Yikes-a LADA burst?

I’ve been pretty stable recently (6.3 A1C) but the last few days I’ve had some lows, so I’ve reduced my doses. Over a year ago my c-peptide was .38 and .70 (two labs) so I assumed I was making hardly any of my own insulin. Then this morning I woke up at 49! I took my normal 2 tabs of glucose and got up only to 66 so I waited to bolus right before I ate breakfast. Reduced my basal by another unit and took 4 instead of my usual 5 units bolus for my carby weekend breakfast. Two hours later I was only at 68. Went out for a very short walk for errands (6 blocks total), felt very floaty and saw black spots in my vision. Got home and tested and I was down to 41! Two more tabs of glucose. I hate taking all this glucose! I wonder if my crazy LADA self is bursting out some insulin again? I may have to increase doses a bit more as I’m going for a short trip next Thursday, haven’t driven in 3 years so I do NOT want to be low!

I have heard of LADA’s having a last insulin hurrah. How long ago were you diagnosed?

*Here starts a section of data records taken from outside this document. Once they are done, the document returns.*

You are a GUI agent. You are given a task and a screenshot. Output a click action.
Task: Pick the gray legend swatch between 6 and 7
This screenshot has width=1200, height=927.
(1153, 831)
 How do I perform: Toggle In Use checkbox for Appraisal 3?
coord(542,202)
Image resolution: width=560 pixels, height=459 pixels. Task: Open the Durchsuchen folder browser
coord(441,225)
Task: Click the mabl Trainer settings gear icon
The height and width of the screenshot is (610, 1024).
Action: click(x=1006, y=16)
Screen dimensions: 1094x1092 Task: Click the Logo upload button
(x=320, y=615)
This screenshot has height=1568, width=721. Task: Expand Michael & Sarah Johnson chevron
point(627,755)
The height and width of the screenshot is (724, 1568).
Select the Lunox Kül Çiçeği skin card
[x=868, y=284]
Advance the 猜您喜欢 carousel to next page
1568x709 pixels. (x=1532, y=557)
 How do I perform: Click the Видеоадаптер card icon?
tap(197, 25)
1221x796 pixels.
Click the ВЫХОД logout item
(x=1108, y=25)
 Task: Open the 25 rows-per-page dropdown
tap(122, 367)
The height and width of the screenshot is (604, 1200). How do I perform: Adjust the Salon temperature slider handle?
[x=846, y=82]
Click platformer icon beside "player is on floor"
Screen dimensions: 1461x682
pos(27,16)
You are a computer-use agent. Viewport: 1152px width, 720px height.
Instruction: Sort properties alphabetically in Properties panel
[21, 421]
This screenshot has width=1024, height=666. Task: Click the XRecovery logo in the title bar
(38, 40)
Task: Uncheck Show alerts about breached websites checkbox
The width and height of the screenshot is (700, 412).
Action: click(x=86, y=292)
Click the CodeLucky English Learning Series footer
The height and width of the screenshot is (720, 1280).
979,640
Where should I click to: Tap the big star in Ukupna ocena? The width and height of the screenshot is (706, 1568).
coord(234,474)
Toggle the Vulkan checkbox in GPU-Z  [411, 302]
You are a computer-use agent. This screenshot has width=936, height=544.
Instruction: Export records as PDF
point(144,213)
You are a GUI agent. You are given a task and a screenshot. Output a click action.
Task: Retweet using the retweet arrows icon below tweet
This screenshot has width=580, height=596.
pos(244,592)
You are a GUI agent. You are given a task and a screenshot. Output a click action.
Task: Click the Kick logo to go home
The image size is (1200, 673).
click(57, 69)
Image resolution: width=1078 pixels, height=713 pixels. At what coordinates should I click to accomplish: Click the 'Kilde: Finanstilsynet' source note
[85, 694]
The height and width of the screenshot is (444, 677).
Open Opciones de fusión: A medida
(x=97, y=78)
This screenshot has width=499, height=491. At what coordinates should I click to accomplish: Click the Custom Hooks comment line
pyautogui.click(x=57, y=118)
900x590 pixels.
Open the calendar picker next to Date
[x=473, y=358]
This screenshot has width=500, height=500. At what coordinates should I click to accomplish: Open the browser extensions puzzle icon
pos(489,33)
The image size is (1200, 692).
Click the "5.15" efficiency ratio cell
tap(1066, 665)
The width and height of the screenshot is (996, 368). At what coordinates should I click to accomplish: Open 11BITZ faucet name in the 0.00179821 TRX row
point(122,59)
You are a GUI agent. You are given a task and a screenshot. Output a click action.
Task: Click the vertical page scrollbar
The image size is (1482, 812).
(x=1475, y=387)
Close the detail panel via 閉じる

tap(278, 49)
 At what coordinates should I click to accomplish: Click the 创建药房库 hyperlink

Oh yes…and hormones. I used to notice a marked decrease in insulin needs right after my period started some months.

I was mis-diagnosed as Type 2 three years ago (figured out it was LADA about 16 months ago). No hormones here, I’m past menopause. At least one variable I don’t have to take into account!

Ok…this explains what’s going on this week :slight_smile: I am very new to this.

As if Diabetes or hormonal roller coasters alone weren’t enough to deal with, eh?

Curiouser and curioser! I’ve now tanked for the 4th time today; this is highly unusual for me. I had a dinner I normally take 3 units for and only took 2. I went down by 25 points! I normally take 6 lantus at night and just lowered my morning from 7 to 6. I’m thinking with all these lows of going to 4 tonight, and though I’m usually a cautious one unit at a time changer, part of me is thinking of taking none at all! (I woke up this morning at 49!

Ok, so now I took 2 units lantus last night and 4 instead of 6 this morning and a unit lower on my breakfast bolus and I’m 152! Yesterday I was more like 52! So I guess whatever weird apparition was affecting me yesterday is done with me and I better return my doses or I’ll spend today chasing highs like I spent yesterday chasing lows! Can we say merry-go-round? Round and round she goes and where she stops nobody knows…lol. I can’t imagine how people who have jobs and families have enough time to deal with all this diabetic fun and games!

My endo doesn’t have me changing my dose to follow the highs and lows yet. I can only imagine what it’s going to be like. I can only hope being at work the scientist will kick in and I’ll be able to notice trends and get lucky. Have fun!

I meant aberration, not apparition, but it would do just as well. Most endos don’t really understand or acknowledge that we alter our own doses, but they’d really regret it if we called them every time we needed to make a change!

Just to reassure you, Kelley, normally I stay pretty steady, this is pretty out of the norm-this aberration/apparition that appeared to me yesterday! In general I look at three weeks worth of numbers, one page in my log and decide if I want to tweak my I:C ratios a bit.

I think they are still trying to figure out what brings me down to the 100 that they want to see. I was about to call them at the end of the week to say I was still running around 200, when all of a sudden I dropped about 60 or more. Now I’m waiting to see if they go back up before my appointment at the end of the month.

Didn’t even notice the apparition above…but that could make things interesting as well…wonder what the visions you were seeing could be.

When you say they want to see 100 and you are still running around 200, do you mean fasting or post prandial (2 hours after meals).

My 200 is an average. I have been up to recently starting there in the morning going up slightly after eating, crashing in mid-late afternoon at about 150-200 and then going back up slightly in the evening. I haven’t hit 200 for the last few days. The endo would like to see me down to at least 100 fasting and no higher than 140-160 after eating.

Actually, Kelley, you want to be under 140 2 hours after meals, because that is where complications start. Are you on a bolus dose before your meal or just a long-acting insulin? Have you figured out your I:C ratio? I highly recommend the book Using Insulin by John Walsh. I know there is so much to learn at first. In a way I’m glad I was living in a third world country when I started on insulin, because I KNEW I’d have to figure it out myself. But people on here are soooo helpful!

That’s good that you haven’t been hitting 200 any more. You are headed in the right direction!